Material supplied
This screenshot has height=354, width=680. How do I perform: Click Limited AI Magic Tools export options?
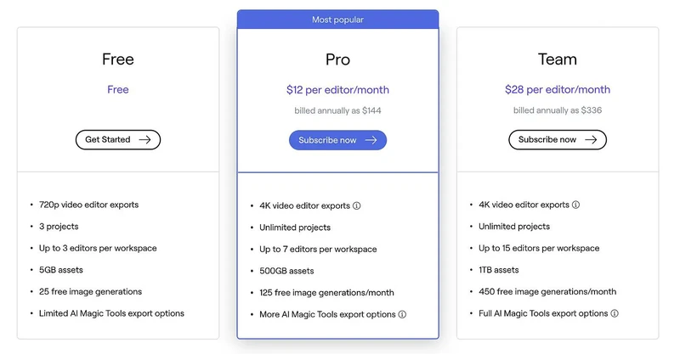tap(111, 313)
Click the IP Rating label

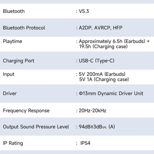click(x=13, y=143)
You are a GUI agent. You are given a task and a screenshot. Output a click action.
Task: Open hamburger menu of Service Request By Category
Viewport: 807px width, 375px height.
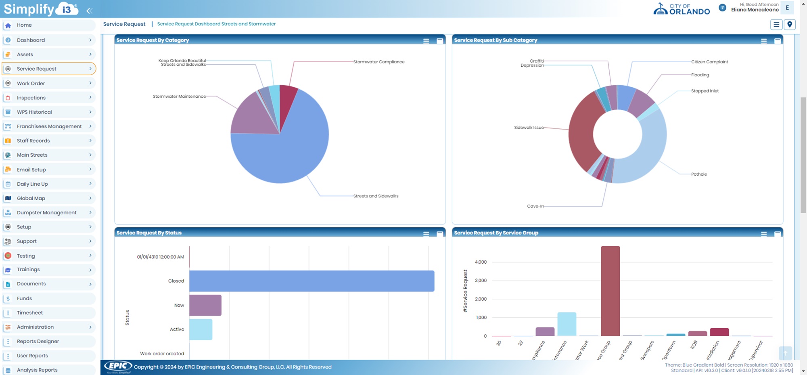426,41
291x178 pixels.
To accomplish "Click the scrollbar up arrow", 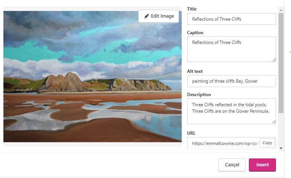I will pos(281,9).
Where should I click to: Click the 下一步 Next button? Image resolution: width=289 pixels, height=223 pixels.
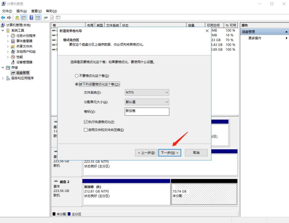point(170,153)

---

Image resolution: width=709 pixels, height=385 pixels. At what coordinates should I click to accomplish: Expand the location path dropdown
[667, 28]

* * *

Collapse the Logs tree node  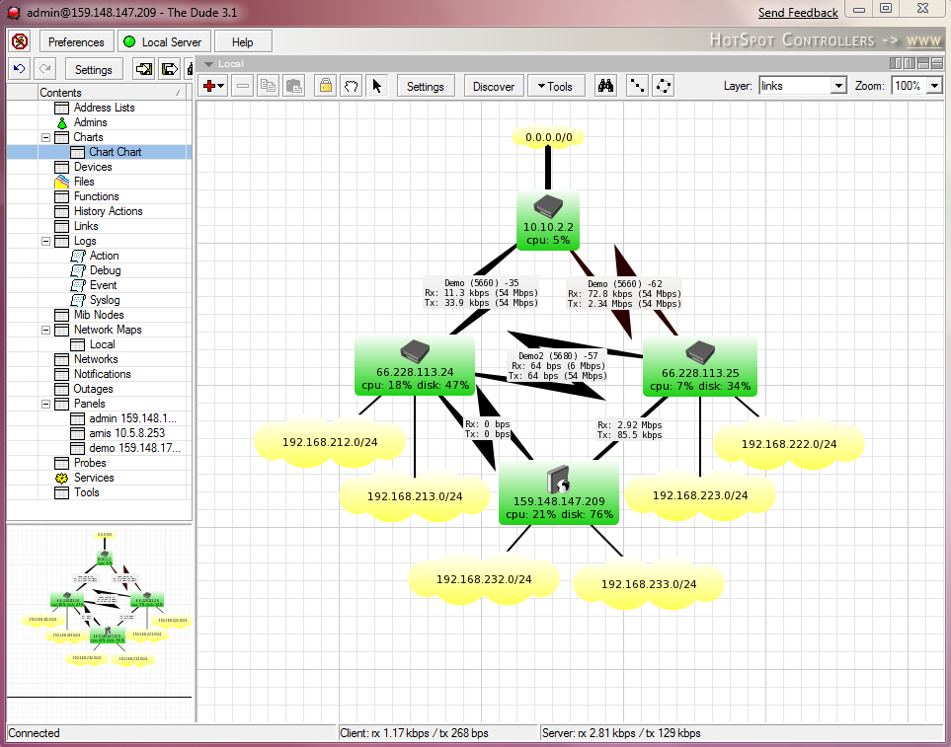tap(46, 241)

Task brief
In the listing above, find the line with "This screenshot has" and the line with "You are a GUI". Output both, plus every line between them, and no pictures.

Solution below
This screenshot has height=354, width=680. How do I perform: Click Limited AI Magic Tools export options?
tap(111, 313)
Click the IP Rating label

click(x=13, y=143)
You are a GUI agent. You are given a task and a screenshot. Output a click action.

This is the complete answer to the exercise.